:: Brief ::
Gather each line from the data below that contains the word "arrow".

Rows showing where targets appear:
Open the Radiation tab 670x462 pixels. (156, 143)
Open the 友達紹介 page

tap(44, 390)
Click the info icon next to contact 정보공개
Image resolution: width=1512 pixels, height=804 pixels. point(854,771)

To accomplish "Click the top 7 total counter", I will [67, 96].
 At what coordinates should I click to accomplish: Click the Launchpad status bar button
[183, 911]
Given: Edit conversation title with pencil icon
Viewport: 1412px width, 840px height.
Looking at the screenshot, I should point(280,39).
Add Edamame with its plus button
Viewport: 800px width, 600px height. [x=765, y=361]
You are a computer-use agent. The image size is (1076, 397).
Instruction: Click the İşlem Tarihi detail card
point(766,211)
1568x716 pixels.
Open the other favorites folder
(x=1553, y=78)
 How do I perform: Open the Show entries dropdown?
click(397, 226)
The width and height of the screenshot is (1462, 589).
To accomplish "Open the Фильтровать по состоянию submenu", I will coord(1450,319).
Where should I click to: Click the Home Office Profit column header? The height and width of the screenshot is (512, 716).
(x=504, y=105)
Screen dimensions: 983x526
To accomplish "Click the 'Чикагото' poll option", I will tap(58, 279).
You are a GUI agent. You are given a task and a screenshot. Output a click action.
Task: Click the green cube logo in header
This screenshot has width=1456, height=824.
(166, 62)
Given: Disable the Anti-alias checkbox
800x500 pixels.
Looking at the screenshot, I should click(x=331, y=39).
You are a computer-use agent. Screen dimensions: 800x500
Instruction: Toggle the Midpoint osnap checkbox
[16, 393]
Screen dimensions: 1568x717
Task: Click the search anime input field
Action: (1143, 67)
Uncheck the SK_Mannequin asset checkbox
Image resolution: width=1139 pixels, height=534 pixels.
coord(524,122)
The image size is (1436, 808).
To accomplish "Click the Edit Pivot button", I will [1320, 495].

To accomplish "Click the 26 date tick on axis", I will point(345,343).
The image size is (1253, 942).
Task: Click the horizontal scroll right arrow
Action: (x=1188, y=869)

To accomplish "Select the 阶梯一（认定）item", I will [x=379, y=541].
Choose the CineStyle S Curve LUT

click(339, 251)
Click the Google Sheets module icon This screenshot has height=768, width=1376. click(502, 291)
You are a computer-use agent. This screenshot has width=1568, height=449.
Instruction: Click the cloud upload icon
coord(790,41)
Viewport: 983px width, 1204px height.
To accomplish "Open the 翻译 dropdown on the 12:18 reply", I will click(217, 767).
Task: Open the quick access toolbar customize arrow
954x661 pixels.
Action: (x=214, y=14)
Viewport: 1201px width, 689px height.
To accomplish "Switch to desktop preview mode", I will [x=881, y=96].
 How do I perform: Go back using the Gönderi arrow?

:: Answer to the task ::
Task: Click the horizontal scroll right arrow
Task: Open the quick access toolbar customize arrow
 How do I perform: Go back using the Gönderi arrow?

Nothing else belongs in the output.